### GOAL
Update the material starting at the line containing "Given: Click the" and ending at the line containing "Looking at the" by changing "thumbnail" to "preview image" and keeping everything else the same. Leave the pictures out of your answer.

--- begin PROVIDED INFORMATION ---

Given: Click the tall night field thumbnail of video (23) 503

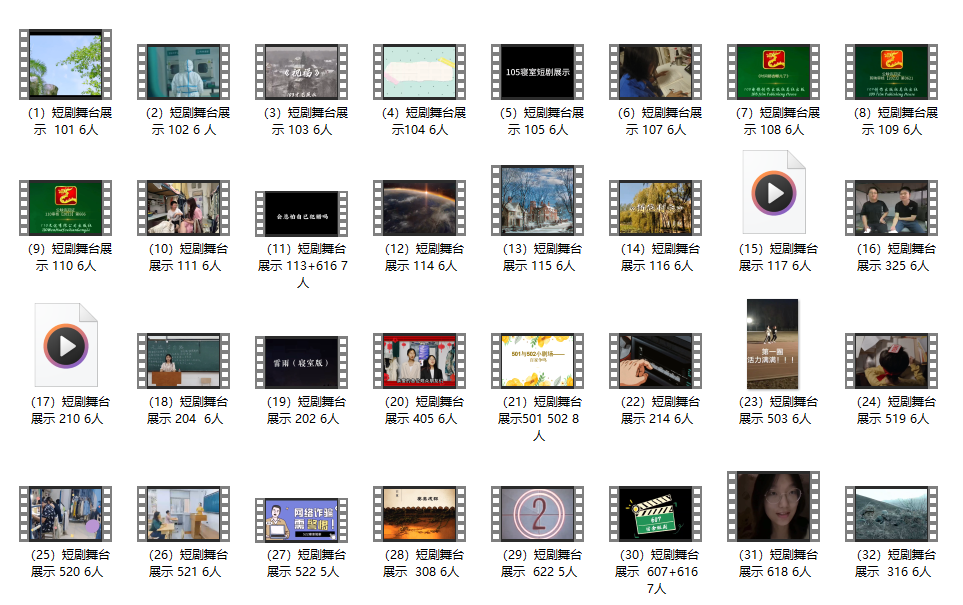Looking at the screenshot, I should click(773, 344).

--- end PROVIDED INFORMATION ---
--- begin PROVIDED INFORMATION ---

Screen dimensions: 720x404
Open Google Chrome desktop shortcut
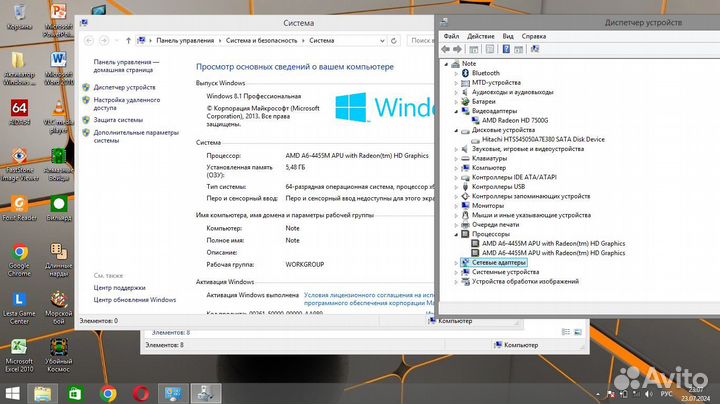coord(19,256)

--- end PROVIDED INFORMATION ---

### COMPLETED TASK
Given: Click the tall night field preview image of video (23) 503

Looking at the screenshot, I should click(773, 344).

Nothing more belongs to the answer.